# What are Bottom Bracket Spacers for???



## Rhino4Five (Nov 5, 2009)

I am converting my double to a triple. The new crankset it a FSA Gossamer Triple MegaExo. Specifically, the bottom bracket is BB-6000 w/24 mm spindle diameter.

I think I need to insert 2.5 mm spacers between the bearing cup and center sleeve. Which side does this go on, and what is this used for? Does it only go on one side? I've looked at the tech docs, and I cant seem to figure it out. 

And while I'm at it, the BB is 68/70 mm. How can it be both? What does it mean? 

Thanks in advance.


----------



## Miles Tougeaux (Feb 16, 2011)

Some triple external bearing cranks do use a spacer on the non-drive side. I don't see mention of this being necessary on either of these tech docs:

http://erinabikeworxonline.com/downloads/MegaExo.pdf

http://www.fullspeedahead.com/stora...3_ZS080-FSA_BB-6000_4000_Road_Crankset_v5.pdf

Did you receive a spacer with your crank/bb?

68 = English bb shell
70 = Italian


----------



## Rhino4Five (Nov 5, 2009)

Yup, there was a spacer around the driveside bearing cup. This crankset and BB were previously installed, so I just assumed the spacer was installed between the driveside bearing cup and center sleeve.

I also was unable to gain anything from the tech docs. But thank you for looking them up.

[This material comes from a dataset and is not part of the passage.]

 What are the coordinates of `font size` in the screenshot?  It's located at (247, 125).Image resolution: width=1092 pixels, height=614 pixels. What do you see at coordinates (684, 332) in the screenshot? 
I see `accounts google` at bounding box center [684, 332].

Can anyone tell me when the spacers are used? That might help me figure out the installation.


----------



## durielk (Jan 8, 2011)

I got a used FSA mega external without instructions or spacers. I installed it and the whole crank would move side to side, left to right, when everything was tightened up. I measured the amount of play, about 2mm with a feeler gauge. I got a spacer at the LBS, and installed it on the non-drive side, my existing FD did not require adjustment & chain line was good. If your FD/chainline needs to move out to the right, you can add the spacer on that side. If you assemble and you don't have side to side play, forget about it and put it in the spare parts box.


----------



## frdfandc (Nov 27, 2007)

On the bikes at the LBS I work at with the FSA Gossamer Triple, no spacers are used.

And as was posted up previously, the FSA tech doc does not show any spacers as being required.


----------



## bon_gabs (Feb 2, 2010)

spacers are needed only if you're using the external BB on the MTB with etype FD..correct if Im wrong,:idea:


----------



## alexb618 (Aug 24, 2006)

for mountain bikes


----------



## Camilo (Jun 23, 2007)

OK, I've not used that particular BB or crank, but....

I had to use drive side spacers on a triple crankset I installed on my Felt ZC frame. This was simply a front derailleur/frame issue. The frame interfered with the front derailleur and wouldn't allow it to move inward far enough to drop the chain onto the inner ring. I had to put spacers on the drive side to move the entire driveside outward a couple of mm to make it work... and work it did, just fine. It did mess up the chainline a little bit, but not in a way that caused any noise or shifting problems. Yes I was using the right spindle length. It wasn't a problem with the clearance between the frame and the chainrings or the crankarms, but just the derailleur and the frame. I'd used the same set up had worked fine on a different frame w/o spacers.

When I recently installed a compact double on the frame - different BB and derailleur - no spacers were needed.

Maybe the person who previously owned the crankset had some specific reason for the spacers because of the specific frame/derailleur, or chainring/seat stay clearance he had. You should install it and see if it works w/o the spacers.


----------